##### Texto fornecido #####
A Arquidiocese de Manaus celebrou a Missa dos Ramos, solenidade que dá início à Semana Santa, na manhã do dia 5 de abril, na Catedral Metropolitana de Manaus – Nossa Senhora da Conceição. Sob a presidência do Arcebispo, Dom Leonardo Ulrich Steiner, e concelebrado pelos bispos auxiliares Dom José Albuquerque e Dom Tadeu Canavarros, e o Pe. Hudson Ribeiro.

A celebração foi acompanhada por centenas de pessoas através da transmissão ao vivo pela TV Encontro das Águas, Rádio Rio Mar FM e redes sociais da Catedral Metropolitana de Manaus.

Confira as palavras proferidas pelo arcebispo de Manaus durante a homilia. Leia na íntegra:

“Quando Jesus entrou em Jerusalém a cidade inteira se agitou, e diziam: Quem é esse homem? E as multidões respondiam: Este é o profeta Jesus, de Nazaré da Galileia.”

Domingo de Ramos! Jesus entra na cidade de Jerusalém acompanhado da multidão que agita ramos, expressando alegria e júbilo. A liturgia de Ramos faz ressoar a leitura da Paixão do Senhor segundo Mateus e ecoar na Igreja a memória da paixão e da morte. Foi suspenso entre o céu a terra o inocente, o cordeiro imolado.

Somos, hoje, introduzidos na casa da salvação! Somos visitados pelo Servo dos servos e recebemos o anúncio do amor que redime. Acolhemos aquele que se apresenta como oferta pura e sem mancha, oferta-sacrifício de amor. O Domingo de Ramos é lugar de chegada, por isso, de encontro. O nascer, o viver, o pregar, o curar do Filho do Homem, chega à sua culminância.

Domingo dos Ramos, a aclamação dos hosanas ao profeta da Galileia, é expressão do contentamento pela aparição do novo Reino. Jesus é o anúncio de um mundo novo de justiça, de verdade, de paz, de irmandade e de amor. Ele passou pela terra dos homens, a terra da fragilidade e do pecado, fazendo o bem e anunciando um novo céu e uma nova terra; terra de vida, de liberdade, de reconciliação e de gratuidade. Proclamou que Deus é amor. Ele não excluiu ninguém, buscou, especialmente, os pecadores e a todos ofereceu a pertença ao novo Reino. Apresentou um novo mandamento que integra social e religiosamente os leprosos, os paralíticos, os cegos, os coxos, os surdos, os mudos, os pobres no espírito e no “bolso”. Eles não deviam ser marginalizados, pois são os amados, as amadas de Deus. Ensinou que eram os pobres e os excluídos os preferidos, os prediletos de Deus. Eles têm um coração disponível para acolher o Reino dos Céus. Abriu os olhos para perceber a gratuidade do Reino de Deus: quando deres um banquete convida os pobres, eles não com que te retribuir. Mas também, admoestou os poderosos, os instalados, os egoístas, os orgulhosos, os autossuficientes, os violentos, os rigoristas, os fechados no seu mundo, que eles, na desatenção, participam com antecedência da morte. São as pessoas que preferem distanciar-se de Deus. Eles se excluem do Reino dos Céus. Dia dos Ramos é o anúncio de que a vida nova está por eclodir, manifestar-se.
##### Registros #####
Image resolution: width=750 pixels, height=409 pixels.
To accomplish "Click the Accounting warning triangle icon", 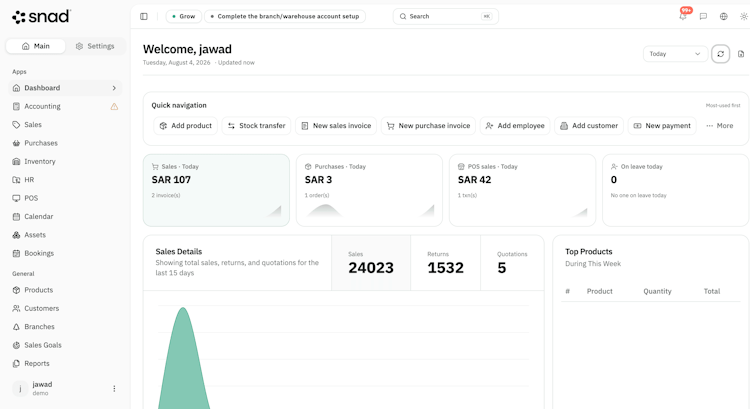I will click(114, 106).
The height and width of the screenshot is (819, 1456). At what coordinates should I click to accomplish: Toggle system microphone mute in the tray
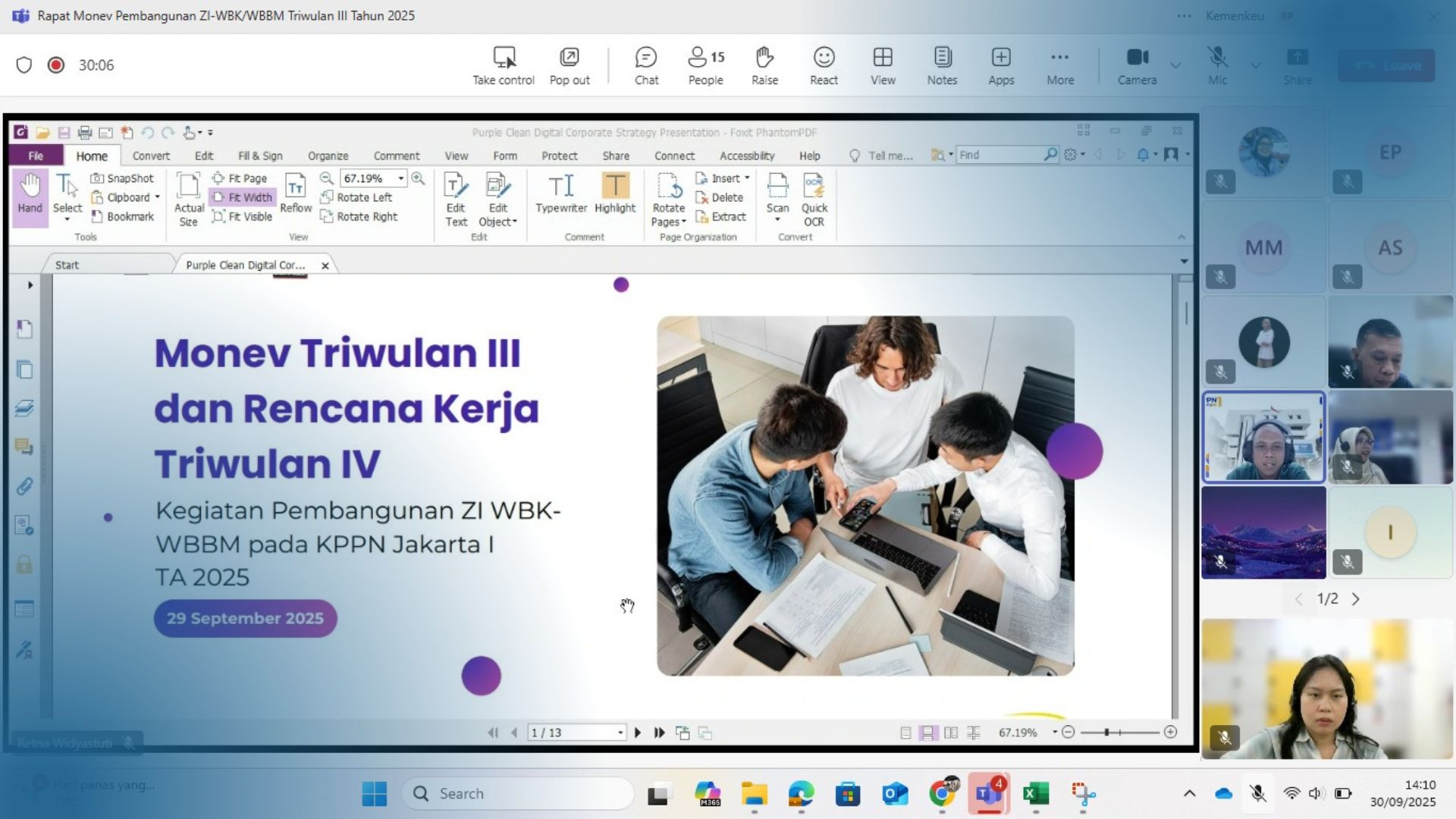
#####
##### Registros #####
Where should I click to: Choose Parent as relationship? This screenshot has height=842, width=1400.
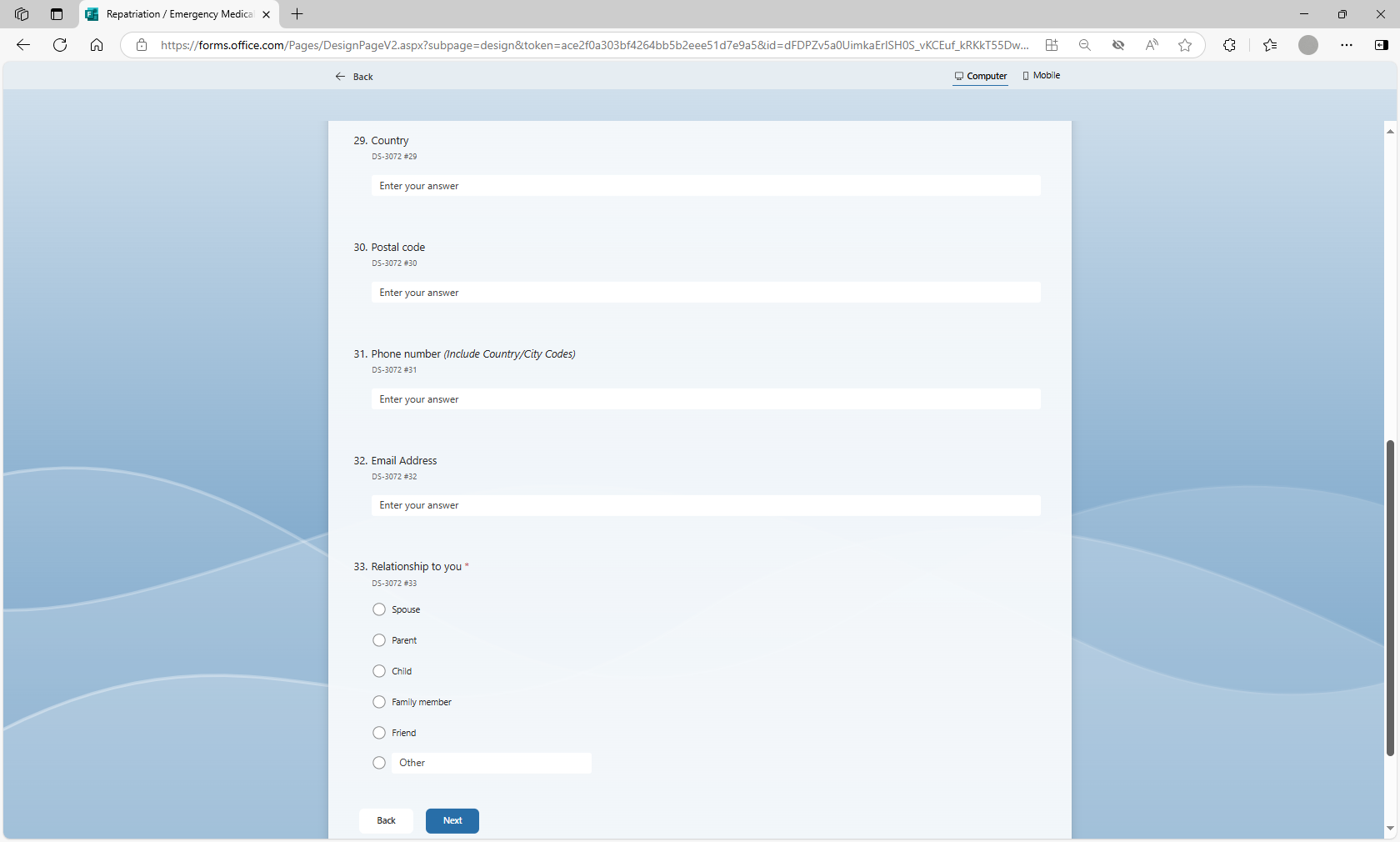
#####
— Enunciado A —
Repita fielmente o trecho do texto fornecido que começa em "Domingo de Ramos!" e segue até "à sua culminância.".
— Enunciado B —
Indique se cada afirmação a seguir condiz com o texto fornecido. Responda sim ou não e cite literalmente as palavras do texto que decidem a questão. (i) A Missa dos Ramos foi celebrada na manhã de 5 de abril, na Catedral Metropolitana de Manaus. (ii) A transmissão ao vivo da celebração ocorreu somente pela TV Encontro das Águas. (iii) Segundo a homilia, a liturgia de Ramos faz ressoar a leitura da Paixão do Senhor segundo Lucas.

— Resultado da tarefa A —
Domingo de Ramos! Jesus entra na cidade de Jerusalém acompanhado da multidão que agita ramos, expressando alegria e júbilo. A liturgia de Ramos faz ressoar a leitura da Paixão do Senhor segundo Mateus e ecoar na Igreja a memória da paixão e da morte. Foi suspenso entre o céu a terra o inocente, o cordeiro imolado.

Somos, hoje, introduzidos na casa da salvação! Somos visitados pelo Servo dos servos e recebemos o anúncio do amor que redime. Acolhemos aquele que se apresenta como oferta pura e sem mancha, oferta-sacrifício de amor. O Domingo de Ramos é lugar de chegada, por isso, de encontro. O nascer, o viver, o pregar, o curar do Filho do Homem, chega à sua culminância.

— Resultado da tarefa B —
(i) Sim: "na manhã do dia 5 de abril, na Catedral Metropolitana de Manaus".
(ii) Não: "através da transmissão ao vivo pela TV Encontro das Águas, Rádio Rio Mar FM e redes sociais da Catedral Metropolitana de Manaus".
(iii) Não: "a leitura da Paixão do Senhor segundo Mateus".